El periodista vasco Pablo González fue arrestado hace unos días en Polonia, donde permanece encarcelado e incomunicado, acusado de espionaje de acuerdo con la legislación polaca. Según declaraciones para EITB de su abogado, Gonzalo Boye, la acusación es “absurda”, ya que se trata de un periodista y “si cada periodista que informa sobre lo que no gusta termina en prisión, mal vamos”. De hecho, la detención de González ha sido denunciada por numerosos organismos de prensa internacionales que exigen saber la razones o su inmediata liberación; entre ellos se encuentran la Asociación de la Prensa de Madrid y Reporteros sin Fronteras.

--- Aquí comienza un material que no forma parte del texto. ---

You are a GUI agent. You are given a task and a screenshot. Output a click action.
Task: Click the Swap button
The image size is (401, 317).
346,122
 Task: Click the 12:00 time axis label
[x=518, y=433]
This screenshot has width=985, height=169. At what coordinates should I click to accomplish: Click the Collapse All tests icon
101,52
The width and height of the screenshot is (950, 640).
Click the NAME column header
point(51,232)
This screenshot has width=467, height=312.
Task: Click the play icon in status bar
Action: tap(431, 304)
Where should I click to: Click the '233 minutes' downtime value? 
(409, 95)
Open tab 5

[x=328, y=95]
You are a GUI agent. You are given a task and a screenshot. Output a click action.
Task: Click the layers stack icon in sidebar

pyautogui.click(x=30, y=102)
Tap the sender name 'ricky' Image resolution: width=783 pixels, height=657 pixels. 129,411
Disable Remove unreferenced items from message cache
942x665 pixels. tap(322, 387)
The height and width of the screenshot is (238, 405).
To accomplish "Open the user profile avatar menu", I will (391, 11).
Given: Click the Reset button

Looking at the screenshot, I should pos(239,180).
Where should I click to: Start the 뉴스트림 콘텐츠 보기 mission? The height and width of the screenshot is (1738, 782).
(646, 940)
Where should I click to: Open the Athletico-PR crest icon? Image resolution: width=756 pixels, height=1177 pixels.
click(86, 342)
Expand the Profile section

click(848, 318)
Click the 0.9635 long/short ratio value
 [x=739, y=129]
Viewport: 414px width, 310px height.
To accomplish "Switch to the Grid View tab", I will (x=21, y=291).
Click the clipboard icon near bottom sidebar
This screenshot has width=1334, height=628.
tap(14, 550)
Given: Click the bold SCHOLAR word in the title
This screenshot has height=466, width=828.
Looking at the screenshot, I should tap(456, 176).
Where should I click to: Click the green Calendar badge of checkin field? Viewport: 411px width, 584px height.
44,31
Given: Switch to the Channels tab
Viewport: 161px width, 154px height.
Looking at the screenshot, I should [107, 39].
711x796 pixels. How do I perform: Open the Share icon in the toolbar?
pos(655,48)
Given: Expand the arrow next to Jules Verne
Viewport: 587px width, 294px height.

Esta última organización ha condenado asimismo la fuerte censura impuesta por el Kremlin que, según relata, impide mencionar los términos “guerra” o “invasión”, sólo permite información procedente de Ministerio de Defensa, y clasificó en octubre toda comunicación sobre bajas militares o la moral de las tropas. Estas medidas, ciertamente reprobables, proceden de un régimen dictatorial y, si bien no son justificables, sí que podrían explicarse en el contexto autoritario donde surgen. Lo que es más difícil de comprender es el posicionamiento de las instituciones europeas, tanto desde el ordenamiento jurídico vigente como desde un punto de vista estratega, pues vetar los canales rusos podría incitar que se aprueben medidas recíprocas o aún más duras dirigidas a los corresponsales extranjeros en Rusia, amén de actuar la prohibición de RT y Sputnik como mecanismo de publicidad gratuita a estos medios, cuando no de posible fuente de legitimidad.
La veracidad, las fuentes fiables, el llamado cuarto poder responsable de formar a una ciudadanía crítica, capaz de cuestionar los relatos que circulan sobre una contienda que pone contra las cuerdas su seguridad material y hasta su integridad física, ya se encontraban debilitados. La posverdad no es nueva y, entre otras cosas, obedece a operaciones algorítmicas que polarizan e impiden la reflexión pausada, a intereses corporativos concretos, y a la absoluta precariedad en la que trabajan un gran número de periodistas, muchos de ellos freelance dispuestos a jugarse el tipo por vocación y compromiso cívico.
Este conflicto, sin embargo, viene a avivar la turbidez informativa que nos envuelve, a mermar aún más un marco de derechos y libertades que costó décadas conquistar, a degradarnos en cuanto sujetos políticos que piensan y merecen un andamiaje democrático que no los infantilice, mucho menos ahora que una opinión pública documentada es imprescindible para evitar catástrofes de dimensiones inefables. Si desde hace años cada crisis ha servido para privarnos de garantías legales que creíamos consagradas, además de para instaurar y normalizar un empobrecimiento generalizado, ¿podemos demandar con esta una ampliación de dichas garantías, una libertad que no pase por mero eslogan, una democracia más digna de llevar ese nombre?